In Washington, when a policy expires, there is a specific kind of silence. There would be no press conference, no backward ribbon-cutting, just the silent passing of a date on a calendar. The enhanced premium tax credits for the Affordable Care Act marketplaces ran out at the end of the previous year. By spring, the figures began to reflect what Congress refused to acknowledge.

Up to five million people who purchase health insurance through the ACA marketplaces may discontinue their coverage in 2026, according to a new KFF analysis released this week. That is not an arbitrary projection. It uses proprietary payment numbers from Wakely Consulting Group, state exchange reports, and data from the Centers for Medicare & Medicaid Services. Plan sign-ups during open enrollment already decreased by over a million, reaching 23.1 million, the biggest decline the marketplaces have ever seen in a single year. And the story doesn’t end with sign-ups.

Affordable Care Act Coverage Loss
Affordable Care Act Coverage Loss

Effectuated enrollment—those who genuinely pay their premiums and stick with their plan—is the true indicator. According to KFF, that number could drop from 22.3 million in 2025 to roughly 17.5 million this year, potentially as low as 16.5 million. It seems reasonable that about 86% of January enrollees paid their first month’s premium, but keep in mind that attrition tends to creep through a year like this. In February, bills are delivered. In March, something goes wrong. The math becomes more difficult by summer.

Even though the politics surrounding it are never clear, what changed is. First approved in 2021 under the American Rescue Plan and extended through 2025 by the Inflation Reduction Act, the improved subsidies made coverage truly affordable for millions of people, including previously priced-out middle-class households.
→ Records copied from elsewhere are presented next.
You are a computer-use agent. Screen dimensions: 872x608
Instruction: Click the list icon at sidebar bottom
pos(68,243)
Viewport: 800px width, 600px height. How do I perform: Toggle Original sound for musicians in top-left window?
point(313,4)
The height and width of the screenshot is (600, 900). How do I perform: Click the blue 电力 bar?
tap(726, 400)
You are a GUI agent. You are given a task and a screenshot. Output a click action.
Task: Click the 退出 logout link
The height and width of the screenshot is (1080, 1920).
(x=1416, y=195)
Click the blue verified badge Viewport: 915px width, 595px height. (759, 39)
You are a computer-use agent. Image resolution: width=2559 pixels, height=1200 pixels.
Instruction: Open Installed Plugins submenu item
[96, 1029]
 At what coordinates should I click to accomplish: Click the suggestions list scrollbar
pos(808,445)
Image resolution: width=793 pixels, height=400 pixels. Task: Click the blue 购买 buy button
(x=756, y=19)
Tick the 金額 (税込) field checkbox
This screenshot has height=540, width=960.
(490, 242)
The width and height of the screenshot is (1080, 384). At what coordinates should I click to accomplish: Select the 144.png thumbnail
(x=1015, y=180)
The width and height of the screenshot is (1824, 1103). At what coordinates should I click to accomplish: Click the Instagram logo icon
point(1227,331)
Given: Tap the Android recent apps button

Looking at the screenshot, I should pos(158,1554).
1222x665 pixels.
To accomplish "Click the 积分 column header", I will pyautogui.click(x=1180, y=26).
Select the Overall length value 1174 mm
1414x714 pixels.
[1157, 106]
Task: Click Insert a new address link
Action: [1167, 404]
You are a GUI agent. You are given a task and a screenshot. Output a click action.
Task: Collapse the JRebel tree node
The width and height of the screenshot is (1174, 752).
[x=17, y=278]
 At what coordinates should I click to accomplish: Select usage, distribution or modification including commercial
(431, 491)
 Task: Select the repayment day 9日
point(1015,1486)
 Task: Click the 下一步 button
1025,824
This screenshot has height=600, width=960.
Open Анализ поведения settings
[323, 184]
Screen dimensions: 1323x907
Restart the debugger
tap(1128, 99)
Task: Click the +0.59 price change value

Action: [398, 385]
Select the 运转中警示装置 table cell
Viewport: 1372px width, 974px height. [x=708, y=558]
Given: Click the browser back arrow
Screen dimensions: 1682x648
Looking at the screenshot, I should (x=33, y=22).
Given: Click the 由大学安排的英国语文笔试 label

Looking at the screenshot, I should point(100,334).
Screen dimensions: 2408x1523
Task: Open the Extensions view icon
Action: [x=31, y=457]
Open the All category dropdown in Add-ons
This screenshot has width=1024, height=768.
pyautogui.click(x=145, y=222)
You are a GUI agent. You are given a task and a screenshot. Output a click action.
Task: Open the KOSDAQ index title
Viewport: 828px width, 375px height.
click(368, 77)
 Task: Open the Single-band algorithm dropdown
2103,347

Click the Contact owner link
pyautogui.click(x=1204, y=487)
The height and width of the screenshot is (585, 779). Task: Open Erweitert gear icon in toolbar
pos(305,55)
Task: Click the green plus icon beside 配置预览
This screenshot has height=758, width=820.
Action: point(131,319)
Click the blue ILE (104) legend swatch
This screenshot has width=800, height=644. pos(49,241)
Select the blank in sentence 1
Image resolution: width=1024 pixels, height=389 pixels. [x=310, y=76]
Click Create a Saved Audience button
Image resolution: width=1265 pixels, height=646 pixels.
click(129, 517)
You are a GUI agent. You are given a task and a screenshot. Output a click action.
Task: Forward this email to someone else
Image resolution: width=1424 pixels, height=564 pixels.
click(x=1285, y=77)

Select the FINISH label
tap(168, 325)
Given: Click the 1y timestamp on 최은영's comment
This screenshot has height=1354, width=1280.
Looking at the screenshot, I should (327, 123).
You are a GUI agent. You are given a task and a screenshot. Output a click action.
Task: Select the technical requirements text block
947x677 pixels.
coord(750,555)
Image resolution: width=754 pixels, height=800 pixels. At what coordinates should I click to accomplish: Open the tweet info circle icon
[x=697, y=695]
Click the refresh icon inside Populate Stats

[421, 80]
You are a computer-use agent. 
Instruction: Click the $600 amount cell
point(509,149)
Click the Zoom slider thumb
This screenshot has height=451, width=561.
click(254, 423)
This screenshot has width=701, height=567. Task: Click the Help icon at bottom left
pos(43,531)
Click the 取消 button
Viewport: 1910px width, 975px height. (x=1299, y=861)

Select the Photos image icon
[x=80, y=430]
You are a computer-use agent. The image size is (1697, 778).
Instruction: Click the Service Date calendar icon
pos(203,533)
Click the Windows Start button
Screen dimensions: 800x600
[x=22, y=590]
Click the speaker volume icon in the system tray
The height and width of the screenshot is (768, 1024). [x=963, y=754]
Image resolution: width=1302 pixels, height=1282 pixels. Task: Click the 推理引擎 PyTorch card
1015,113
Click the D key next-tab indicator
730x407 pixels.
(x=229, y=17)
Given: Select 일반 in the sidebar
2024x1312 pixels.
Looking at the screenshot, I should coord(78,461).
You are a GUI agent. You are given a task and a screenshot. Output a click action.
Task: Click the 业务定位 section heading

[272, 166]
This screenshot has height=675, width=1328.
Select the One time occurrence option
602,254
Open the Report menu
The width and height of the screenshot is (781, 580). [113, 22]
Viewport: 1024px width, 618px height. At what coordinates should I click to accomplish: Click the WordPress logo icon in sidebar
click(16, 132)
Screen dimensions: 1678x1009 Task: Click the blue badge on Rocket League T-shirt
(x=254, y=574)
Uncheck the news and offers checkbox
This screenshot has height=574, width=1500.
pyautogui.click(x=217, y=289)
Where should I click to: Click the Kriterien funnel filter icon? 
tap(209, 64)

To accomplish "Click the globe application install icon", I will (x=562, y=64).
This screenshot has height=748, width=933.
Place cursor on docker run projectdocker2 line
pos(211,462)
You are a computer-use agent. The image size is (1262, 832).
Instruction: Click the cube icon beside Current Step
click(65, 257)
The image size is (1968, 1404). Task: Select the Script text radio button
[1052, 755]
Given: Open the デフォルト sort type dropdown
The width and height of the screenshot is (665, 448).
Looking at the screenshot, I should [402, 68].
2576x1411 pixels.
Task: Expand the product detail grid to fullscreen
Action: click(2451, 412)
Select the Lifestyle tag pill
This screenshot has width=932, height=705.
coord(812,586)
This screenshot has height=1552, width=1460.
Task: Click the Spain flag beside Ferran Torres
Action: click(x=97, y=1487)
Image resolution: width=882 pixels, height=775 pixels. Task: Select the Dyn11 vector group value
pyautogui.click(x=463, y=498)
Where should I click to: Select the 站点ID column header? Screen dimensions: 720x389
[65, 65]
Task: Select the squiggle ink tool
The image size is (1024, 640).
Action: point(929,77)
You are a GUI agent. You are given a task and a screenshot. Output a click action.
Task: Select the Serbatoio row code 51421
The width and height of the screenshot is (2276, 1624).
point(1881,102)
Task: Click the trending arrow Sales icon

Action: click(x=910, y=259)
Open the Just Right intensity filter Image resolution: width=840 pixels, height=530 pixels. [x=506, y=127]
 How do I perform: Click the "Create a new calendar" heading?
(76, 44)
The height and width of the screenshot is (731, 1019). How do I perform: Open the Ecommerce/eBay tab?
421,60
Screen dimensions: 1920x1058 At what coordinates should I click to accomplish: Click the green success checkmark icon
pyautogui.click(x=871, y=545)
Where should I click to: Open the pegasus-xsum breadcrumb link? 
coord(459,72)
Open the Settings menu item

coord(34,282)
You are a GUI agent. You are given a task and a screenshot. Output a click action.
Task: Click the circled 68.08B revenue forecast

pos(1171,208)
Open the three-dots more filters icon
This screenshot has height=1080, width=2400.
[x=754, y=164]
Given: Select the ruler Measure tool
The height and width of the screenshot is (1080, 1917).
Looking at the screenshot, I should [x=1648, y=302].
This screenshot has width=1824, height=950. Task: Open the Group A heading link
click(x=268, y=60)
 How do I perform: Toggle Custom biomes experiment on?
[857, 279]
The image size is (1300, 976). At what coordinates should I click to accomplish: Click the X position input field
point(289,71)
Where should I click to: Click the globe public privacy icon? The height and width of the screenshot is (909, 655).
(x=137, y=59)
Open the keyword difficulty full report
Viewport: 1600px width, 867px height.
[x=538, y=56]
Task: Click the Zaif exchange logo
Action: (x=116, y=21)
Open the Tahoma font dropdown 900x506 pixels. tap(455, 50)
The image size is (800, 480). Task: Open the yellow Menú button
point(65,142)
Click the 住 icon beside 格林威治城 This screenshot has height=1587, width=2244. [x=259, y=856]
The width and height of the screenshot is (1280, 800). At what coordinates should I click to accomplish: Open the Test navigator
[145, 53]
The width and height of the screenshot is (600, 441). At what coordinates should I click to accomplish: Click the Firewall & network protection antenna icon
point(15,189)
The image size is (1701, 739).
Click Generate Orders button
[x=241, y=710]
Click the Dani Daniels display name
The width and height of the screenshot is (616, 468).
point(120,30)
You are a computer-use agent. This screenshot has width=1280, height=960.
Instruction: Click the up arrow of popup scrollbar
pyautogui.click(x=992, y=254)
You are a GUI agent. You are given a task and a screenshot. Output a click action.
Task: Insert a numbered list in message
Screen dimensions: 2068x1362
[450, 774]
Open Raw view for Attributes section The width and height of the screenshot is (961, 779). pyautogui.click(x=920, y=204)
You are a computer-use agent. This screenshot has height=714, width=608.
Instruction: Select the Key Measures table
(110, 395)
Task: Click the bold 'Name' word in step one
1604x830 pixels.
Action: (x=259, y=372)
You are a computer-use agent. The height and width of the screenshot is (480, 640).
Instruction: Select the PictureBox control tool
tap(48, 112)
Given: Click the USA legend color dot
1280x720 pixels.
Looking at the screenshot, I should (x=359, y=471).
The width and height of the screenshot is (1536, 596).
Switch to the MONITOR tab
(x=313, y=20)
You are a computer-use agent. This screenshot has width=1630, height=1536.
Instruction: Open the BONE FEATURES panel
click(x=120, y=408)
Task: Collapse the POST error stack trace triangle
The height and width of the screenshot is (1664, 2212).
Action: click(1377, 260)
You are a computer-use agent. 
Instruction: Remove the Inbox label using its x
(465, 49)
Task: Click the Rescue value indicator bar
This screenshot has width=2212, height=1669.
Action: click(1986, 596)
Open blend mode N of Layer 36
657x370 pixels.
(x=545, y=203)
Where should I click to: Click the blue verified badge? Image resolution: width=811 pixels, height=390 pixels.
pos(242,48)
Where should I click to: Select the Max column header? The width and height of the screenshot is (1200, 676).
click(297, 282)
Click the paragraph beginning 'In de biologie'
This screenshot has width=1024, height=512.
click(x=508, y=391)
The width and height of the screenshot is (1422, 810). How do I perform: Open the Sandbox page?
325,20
The premiums increased dramatically after those credits expired. According to KFF, average monthly premium payments increased from $113 to $178, a 58% increase. That number is actually less than the 114 percent increase the organization anticipated, but only because so many people left or downgraded to more affordable, higher-deductible plans.

A revealing location is where the walking-away is concentrated. Although they only made up 3% of plan selections last year, those who make between 400 and 500% of the federal poverty level—the group just above the previous subsidy cliff—account for 27% of the decline in sign-ups. These are not the enrollees with the lowest incomes. They are small business owners, nurses, and contractors—the kinds of households that politicians like to mention but then forget. The math just stopped working for them.

In all of this, the deductible figures may be the most subtle scandal. At a record $3,786, the average ACA marketplace deductible increased by 37%, or about $1,027 per person. Due in large part to enrollees switching from silver plans with cost-sharing reductions to bronze plans, which technically count as coverage but function more like catastrophic insurance with a friendlier name, it is the steepest single-year increase the marketplaces have seen.

Late last year, Congress nearly reached an agreement to extend the enhanced credits, but it fell through. Speaking with anyone in this area of health policy gives the impression that no one is entirely certain of what will happen next. The federal HealthCare.gov system is failing to retain enrollees as well as state-based exchanges with their own subsidy programs and more aggressive outreach, indicating that the gap between blue-state and red-state coverage is set to grow in ways that will take years to fully manifest.

It is difficult to ignore the pattern. For over ten years, the ACA has withstood attempts at repeal, legal challenges, and political theater. Something quieter, a tax credit that just expired, and a nation gradually adjusting to living with less coverage once more could ultimately undermine it.